Mamie leaned over the stand and kissed her son. “Be good, Augie.”
She picked up the tongs and flipped the dough in the fryer. Without looking at Nicky, she said, “Pick me
up here in a half hour.”
Nicky brought the pizza fritte to Hortense. “I’ll walk you back to Minna’s.”
“What’s the rush?” Hortense took a bite of the treat. “I like the food in this town. I may sample the sausage and peppers.”
“They’ll be here tomorrow.”
“I might want them tonight. I like a savory after a sweet.”
“It will upset your stomach to end the night on a savory. You’ll be burping like a backed-up drain. No, eat your pizza fritte. End the day with a sweet. It’s called dessert.”
“You do have a point.
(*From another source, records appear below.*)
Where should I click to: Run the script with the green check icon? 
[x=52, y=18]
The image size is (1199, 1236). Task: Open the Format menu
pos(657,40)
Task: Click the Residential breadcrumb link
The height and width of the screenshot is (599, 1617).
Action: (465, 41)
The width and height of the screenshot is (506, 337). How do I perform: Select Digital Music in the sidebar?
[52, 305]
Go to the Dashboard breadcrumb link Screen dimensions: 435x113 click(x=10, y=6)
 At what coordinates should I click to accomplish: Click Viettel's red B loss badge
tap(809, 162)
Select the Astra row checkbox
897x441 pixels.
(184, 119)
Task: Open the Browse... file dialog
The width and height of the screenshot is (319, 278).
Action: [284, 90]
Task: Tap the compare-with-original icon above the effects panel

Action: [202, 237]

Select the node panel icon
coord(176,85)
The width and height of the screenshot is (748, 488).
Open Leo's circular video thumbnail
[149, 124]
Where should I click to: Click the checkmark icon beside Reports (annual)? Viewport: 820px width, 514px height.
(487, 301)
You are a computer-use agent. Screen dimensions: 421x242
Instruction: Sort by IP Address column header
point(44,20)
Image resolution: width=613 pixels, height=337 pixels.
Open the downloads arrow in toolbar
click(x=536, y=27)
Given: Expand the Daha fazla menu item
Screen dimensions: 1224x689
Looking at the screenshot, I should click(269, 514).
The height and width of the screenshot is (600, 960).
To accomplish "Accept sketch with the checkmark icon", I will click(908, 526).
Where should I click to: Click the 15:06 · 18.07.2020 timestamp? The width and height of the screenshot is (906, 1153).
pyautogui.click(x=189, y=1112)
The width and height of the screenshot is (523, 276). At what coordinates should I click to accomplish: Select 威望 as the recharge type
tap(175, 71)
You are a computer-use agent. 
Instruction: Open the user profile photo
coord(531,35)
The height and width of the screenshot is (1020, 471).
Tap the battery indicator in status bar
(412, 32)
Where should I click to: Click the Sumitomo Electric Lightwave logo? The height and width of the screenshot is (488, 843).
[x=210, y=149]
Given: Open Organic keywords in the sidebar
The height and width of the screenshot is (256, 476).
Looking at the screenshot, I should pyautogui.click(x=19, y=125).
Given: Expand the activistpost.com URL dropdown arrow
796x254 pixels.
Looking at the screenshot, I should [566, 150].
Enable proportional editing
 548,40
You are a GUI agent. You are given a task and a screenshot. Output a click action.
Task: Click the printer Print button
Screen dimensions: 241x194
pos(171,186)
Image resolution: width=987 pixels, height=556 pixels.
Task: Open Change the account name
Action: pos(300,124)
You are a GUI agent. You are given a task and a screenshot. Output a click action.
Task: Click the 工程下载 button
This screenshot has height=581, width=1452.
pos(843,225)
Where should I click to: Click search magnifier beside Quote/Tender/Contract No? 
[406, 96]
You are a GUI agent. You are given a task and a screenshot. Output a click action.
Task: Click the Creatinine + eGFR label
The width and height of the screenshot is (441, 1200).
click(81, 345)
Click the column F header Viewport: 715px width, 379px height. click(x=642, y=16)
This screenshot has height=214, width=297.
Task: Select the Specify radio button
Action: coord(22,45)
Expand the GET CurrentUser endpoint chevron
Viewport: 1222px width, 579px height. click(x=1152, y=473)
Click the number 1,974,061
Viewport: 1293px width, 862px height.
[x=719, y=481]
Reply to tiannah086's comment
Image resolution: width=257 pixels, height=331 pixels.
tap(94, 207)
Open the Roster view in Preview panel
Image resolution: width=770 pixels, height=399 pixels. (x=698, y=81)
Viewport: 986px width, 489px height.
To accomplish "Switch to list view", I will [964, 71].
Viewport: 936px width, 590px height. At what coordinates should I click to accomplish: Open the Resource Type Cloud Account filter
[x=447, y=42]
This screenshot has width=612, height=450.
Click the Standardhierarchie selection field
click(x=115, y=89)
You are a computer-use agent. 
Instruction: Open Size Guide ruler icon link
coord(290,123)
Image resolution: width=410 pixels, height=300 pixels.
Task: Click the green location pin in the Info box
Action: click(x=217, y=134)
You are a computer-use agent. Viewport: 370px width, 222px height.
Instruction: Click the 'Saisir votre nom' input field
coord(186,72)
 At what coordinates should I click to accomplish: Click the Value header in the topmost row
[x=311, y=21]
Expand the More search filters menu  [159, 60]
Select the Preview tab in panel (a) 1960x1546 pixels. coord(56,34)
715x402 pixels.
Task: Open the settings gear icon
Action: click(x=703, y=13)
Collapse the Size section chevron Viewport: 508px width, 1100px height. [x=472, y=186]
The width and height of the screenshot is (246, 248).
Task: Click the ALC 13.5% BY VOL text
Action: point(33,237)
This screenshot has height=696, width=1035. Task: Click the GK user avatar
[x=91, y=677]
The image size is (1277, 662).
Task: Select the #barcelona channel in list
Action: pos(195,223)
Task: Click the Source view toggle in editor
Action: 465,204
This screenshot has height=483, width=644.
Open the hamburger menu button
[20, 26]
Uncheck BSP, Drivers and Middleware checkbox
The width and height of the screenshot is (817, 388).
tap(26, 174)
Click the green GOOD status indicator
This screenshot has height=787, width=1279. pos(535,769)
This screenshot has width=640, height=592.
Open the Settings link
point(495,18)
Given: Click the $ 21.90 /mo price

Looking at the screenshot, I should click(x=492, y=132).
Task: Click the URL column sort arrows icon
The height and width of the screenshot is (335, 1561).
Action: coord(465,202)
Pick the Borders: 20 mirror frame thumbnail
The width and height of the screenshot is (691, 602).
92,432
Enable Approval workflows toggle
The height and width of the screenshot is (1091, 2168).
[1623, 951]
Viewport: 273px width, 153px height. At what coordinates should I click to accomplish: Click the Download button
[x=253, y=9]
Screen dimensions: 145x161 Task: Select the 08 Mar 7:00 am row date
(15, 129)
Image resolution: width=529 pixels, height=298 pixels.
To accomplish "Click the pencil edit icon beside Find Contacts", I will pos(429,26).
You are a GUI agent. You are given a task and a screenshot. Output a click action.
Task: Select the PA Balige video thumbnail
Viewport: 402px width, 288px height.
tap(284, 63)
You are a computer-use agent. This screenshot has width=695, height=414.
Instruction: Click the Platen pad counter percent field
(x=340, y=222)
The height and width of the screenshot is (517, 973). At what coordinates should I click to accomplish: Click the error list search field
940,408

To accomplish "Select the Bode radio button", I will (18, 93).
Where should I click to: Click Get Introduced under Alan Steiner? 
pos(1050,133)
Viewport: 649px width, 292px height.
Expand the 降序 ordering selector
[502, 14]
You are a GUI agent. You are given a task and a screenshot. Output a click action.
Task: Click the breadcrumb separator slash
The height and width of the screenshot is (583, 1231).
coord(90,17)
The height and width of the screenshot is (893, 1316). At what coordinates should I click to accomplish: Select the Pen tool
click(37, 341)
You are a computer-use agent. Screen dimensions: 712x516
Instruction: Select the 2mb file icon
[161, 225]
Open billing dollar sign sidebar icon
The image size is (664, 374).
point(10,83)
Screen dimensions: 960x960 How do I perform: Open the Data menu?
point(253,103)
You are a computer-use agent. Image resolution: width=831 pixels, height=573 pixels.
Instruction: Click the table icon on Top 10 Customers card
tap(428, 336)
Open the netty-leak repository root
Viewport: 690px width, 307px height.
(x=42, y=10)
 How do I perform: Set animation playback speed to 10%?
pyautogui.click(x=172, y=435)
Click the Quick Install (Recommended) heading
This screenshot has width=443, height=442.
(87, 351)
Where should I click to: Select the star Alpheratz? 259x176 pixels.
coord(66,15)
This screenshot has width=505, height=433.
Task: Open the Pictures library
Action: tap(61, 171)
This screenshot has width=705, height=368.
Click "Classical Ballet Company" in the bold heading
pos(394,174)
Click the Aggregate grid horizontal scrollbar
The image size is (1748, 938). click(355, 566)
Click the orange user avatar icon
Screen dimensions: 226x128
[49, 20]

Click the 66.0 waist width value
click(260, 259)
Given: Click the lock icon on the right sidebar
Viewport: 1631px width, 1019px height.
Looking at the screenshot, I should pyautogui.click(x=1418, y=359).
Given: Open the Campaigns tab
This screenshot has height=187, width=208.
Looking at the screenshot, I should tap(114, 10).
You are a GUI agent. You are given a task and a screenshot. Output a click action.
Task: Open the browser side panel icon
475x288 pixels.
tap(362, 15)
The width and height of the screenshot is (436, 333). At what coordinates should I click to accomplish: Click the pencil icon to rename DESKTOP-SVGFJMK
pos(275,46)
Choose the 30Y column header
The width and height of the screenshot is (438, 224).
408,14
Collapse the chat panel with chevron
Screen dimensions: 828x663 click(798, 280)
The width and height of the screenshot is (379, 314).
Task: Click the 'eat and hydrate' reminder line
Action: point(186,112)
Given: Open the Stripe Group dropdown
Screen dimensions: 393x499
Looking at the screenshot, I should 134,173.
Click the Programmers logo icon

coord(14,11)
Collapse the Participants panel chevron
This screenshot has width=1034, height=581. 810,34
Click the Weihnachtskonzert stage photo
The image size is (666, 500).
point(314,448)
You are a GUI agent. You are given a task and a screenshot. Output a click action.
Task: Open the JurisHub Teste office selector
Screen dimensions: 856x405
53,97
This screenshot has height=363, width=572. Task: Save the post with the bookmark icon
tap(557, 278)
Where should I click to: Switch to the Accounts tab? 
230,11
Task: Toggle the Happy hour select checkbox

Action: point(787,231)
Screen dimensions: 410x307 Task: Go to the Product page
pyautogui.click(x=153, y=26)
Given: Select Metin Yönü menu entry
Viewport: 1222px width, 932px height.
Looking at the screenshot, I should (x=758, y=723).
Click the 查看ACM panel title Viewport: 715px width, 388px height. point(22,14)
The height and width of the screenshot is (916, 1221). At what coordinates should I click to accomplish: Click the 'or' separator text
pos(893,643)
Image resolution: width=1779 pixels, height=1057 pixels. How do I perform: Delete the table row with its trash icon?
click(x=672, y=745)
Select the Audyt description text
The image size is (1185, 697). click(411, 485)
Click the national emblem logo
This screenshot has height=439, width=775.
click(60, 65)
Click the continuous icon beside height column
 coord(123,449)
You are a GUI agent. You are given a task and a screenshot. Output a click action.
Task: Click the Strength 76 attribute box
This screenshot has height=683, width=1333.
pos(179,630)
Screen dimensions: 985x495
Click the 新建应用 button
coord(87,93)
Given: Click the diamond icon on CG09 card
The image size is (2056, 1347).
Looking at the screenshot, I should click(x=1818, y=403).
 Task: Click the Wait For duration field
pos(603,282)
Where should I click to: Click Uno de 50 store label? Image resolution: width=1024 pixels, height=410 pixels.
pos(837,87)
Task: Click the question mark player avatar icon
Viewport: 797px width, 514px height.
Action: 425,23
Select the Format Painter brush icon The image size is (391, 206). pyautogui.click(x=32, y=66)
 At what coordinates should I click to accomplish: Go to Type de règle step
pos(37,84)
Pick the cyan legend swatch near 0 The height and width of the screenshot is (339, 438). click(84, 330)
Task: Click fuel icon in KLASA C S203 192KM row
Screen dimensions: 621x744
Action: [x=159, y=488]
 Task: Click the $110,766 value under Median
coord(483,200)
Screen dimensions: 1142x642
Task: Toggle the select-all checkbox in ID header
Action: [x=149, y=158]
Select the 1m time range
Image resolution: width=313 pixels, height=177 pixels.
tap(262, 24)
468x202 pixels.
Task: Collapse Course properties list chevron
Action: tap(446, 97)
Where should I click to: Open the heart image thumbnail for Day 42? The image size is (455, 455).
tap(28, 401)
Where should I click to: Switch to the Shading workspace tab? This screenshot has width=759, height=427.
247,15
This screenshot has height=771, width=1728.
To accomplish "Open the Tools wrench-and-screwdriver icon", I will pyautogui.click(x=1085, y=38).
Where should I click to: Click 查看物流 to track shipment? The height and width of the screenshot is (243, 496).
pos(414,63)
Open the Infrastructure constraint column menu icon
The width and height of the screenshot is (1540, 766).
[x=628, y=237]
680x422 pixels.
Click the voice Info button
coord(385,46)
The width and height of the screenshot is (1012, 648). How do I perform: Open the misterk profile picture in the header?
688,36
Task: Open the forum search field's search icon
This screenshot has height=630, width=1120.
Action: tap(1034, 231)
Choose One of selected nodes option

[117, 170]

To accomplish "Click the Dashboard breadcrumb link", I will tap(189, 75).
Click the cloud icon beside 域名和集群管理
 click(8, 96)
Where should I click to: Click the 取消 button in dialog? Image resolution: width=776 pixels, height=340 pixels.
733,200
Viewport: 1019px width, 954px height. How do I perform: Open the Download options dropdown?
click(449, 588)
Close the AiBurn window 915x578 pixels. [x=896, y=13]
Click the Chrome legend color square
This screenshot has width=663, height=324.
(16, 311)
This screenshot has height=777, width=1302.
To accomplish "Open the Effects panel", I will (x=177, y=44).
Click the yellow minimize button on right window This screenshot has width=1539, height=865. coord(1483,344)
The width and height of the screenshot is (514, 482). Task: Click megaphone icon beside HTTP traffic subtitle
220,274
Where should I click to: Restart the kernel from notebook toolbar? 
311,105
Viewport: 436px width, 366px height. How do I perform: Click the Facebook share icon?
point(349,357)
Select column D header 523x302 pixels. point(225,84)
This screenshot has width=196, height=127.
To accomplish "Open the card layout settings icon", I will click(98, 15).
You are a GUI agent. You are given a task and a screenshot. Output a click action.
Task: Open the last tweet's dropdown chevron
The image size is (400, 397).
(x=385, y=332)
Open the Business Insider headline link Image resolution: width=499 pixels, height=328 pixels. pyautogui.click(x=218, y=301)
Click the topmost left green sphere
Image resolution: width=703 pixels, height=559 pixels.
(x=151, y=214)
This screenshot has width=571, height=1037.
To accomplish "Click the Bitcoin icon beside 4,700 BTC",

Since when have you become a medical expert?”
“Since Mamie Confalone agreed to let me walk her home.”
* * *
Nicky dropped Hortense at Minna’s apartment, turned, and raced back up Garibaldi Avenue to the carnival grounds like a long-distance runner with a hot coal in his pants. He wove through the crowd at a clip to get back to the pizza fritte stand. Locals called out to him, shouting “Ambasciatore!” He waved, but kept moving. When he made it to the stand, he looked for Mamie. He couldn’t find her.
He waited, thinking she might have run out on an errand. A few minutes ticked by, and he began to worry. He followed one of her co-workers into the tent where the ladies kept the dough. He searched the tent for her, but she wasn’t there either. It soon became clear that she had given him the bum’s rush. Feeling like a sap, he did nothing to pretend he wasn’t devastated. He walked out of the supply tent, avoiding the crowds, and slipped behind the stands, away from the lights.
When Nicky reached the end of the field, he looked back at the carnival. The Ferris wheel spun through the air in streaks of pink and purple. He could hear the children as they laughed with glee, whipping around in circles on a ride where the cars were painted as planets. He saw couples lean over the counters as they played the games of chance—a young man intent on winning a prize for his date, and her obvious thrill when he did. The older married couples gathered at the picnic tables, sharing sausage and pepper sandwiches and conversation.
There was a universe of belonging happening before him that he was not a part of, phony ambassador or not. Whether it was Montrose Street or Garibaldi Avenue, there was no seat at the table for Nicky Castone.